Especially, several fields of Electrical Engineering, Electronic Engineering fields related
to the electrical sciences, we require the design transforms enormously.
One of the things which all of you must have done is the use of the transforms, use of
orthogonal transforms in order to which serves as the basis functions. And we can
reconstruct signal on the basis of using those orthogonal functions, we known about
Fourier transform, we known about the cosine transforms. And it is discreet versions in
the form of discreet Fourier transform, discrete cosine transformers, etcetera.
All these things are giving us this t matrix in some form, it is based on some definite
kernels which exists. But, one difficulty is that this is based on some fixed kernels,
you talk of the d c t or d f t these things, they
are based on some fixed kernels.
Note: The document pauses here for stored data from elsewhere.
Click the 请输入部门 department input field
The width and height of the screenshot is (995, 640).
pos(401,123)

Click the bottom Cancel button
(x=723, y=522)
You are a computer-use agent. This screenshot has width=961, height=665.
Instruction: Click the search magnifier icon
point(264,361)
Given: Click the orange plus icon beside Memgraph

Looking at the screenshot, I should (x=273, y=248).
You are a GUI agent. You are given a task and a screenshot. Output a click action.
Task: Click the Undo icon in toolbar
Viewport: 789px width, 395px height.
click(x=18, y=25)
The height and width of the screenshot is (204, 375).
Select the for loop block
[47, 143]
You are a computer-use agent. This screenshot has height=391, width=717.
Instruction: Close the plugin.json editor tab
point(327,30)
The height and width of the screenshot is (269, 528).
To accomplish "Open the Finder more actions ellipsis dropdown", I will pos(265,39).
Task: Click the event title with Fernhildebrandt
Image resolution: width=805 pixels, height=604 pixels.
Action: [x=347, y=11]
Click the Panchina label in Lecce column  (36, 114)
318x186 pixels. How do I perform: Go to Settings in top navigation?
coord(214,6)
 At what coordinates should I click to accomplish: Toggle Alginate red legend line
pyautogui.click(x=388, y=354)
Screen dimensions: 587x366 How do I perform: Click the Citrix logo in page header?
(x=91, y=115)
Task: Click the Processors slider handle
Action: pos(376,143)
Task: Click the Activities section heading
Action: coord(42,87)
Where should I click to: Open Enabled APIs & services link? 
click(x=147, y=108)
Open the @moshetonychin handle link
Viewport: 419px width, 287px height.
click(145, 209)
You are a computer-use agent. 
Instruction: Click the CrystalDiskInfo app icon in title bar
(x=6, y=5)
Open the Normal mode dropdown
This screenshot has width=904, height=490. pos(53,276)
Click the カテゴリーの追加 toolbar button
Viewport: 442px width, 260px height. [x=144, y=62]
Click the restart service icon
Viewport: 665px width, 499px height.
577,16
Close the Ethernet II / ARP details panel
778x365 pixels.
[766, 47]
Which are say
for example, in the case of Fourier transform, the kernel is then exponential complex
exponential kernel, consisting of cosine terms and the sign terms.
Or the discreet cosine transform that consist of the cosine terms used as the kernels as
the basis function. The difficulty is that, if
instead of designing it based on the fixed kernel
we can design our own kernel and try to find out the optimal kernel or the optimal
transformation. So, that in the transformed vector that we are getting x new, it is possible
to find out an optimal, if we can find out an optimal transformation t such that, in
the x new, if we eliminate the last few points,
then we will be eliminating the terms with very
low variance. .And eliminating terms with very low variance
will lead to lower mean square error, so that we should be able to use those kind of
transforms in an optimal sets. So, that is exactly what we are attempting to do, so now
our main objective will be to design a good transformation function t.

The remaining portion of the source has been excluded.